Aku menggelengkan kepala.
"Bagus. Jangan sekali-kali kamu mencobanya." Dia diam sejenak sebelum melanjutkan ceritanya.
"Jadi akhirnya, aku bertanya kepada Iblis apakah boleh turun dari bus. Iblis meraung marah, dan saat itulah aku melihat tanduk dan taringnya: panjang, tajam dan menakutkan. Semua penumpang lain mengatakan bahwa aku harus ikut sampai ke terminal terakhir. Mereka mengatakan bahwa, jika aku keluar maka aku akan tersesat, dan tidak ada seorang pun di luar sana yang akan membantuku menemukan jalan kembali. Tidak setelah hampir sampai ke Neraka. Aku tidak pantas mendapatkan kesempatan kedua, kata Iblis."

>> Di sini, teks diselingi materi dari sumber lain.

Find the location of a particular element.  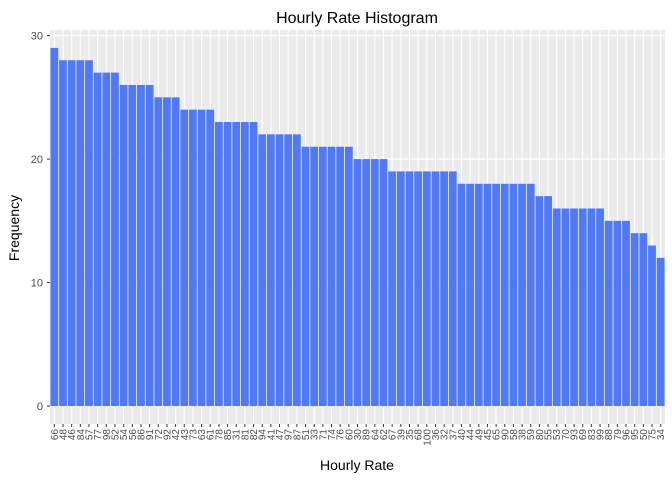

"Karena Iblis tidak mau membukakan pintu bus mewah itu untukku, maka aku memecahkan kaca jendela dan melompat keluar melalui pecahan kaca sementara mereka berteriak-teriak. Aku jatuh terguling-guling di bawah tanah, di dalam liang gua yang dingin dan gelap. Entah berapa lama aku merangkak naik turun menyusuri lorong gua, sampai seluruh ototku sakit dan hampir tak mau diajak bekerjasama, dan akhirnya aku mencapai permukaan. Aku keluar seperti ini, "dia menunjuk pada dirinya sendiri," hanya dengan apa yang menempel di badan. Tapi itu sepadan, untuk keluar dari sana dan melihat sinar matahari."
Sebetulnya aku masih punya banyak pertanyaan untuknya, tetapi ustaz Tajul menemukanku dan menyeretku dengan menarik telingaku kembali ke kelompok, dan aku tidak pernah melihat pria itu lagi. Ustaz Tajul kemudian menjelaskan bahwa gelandangan itu diizinkan tinggal sementara di masjid karena katanya dia ingin mendapat kesempatan kedua. Masjid kampungku bukan baru sekali ini memberi para tunawisma tempat tinggal selama mereka tidak membuat masalah.
Aku tidak akan pernah melupakan lelaki gelandangan di Masjid Al Ikhlas, masjid kampungku
Aku selalu mengingat ceritanya saat aku iri pada teman dengan motor dan mobil mereka. Atau saat berada di suatu pesta dengan segelas minuman di tangan.
Aku paling sering mengingatnya ketika meluangkan waktu untuk memberikan uang kepada para gelandangan atau mendengarkan pengakuan teman-teman yang berada dalam situasi yang sulit, karena mengutuk orang lain atas kesalahan mereka adalah ciri khas Iblis.
Dan mungkin kelak ketika putraku sudah cukup besar, aku akan berkata kepadanya: "Pernahkah kamu mendengar bahwa ada kapal yang membawa jiwa-jiwa orang mati menuju Neraka Bawah Tanah? Sebenarnya itu bukan kapal, tapi bus mewah antar kota antar provinsi."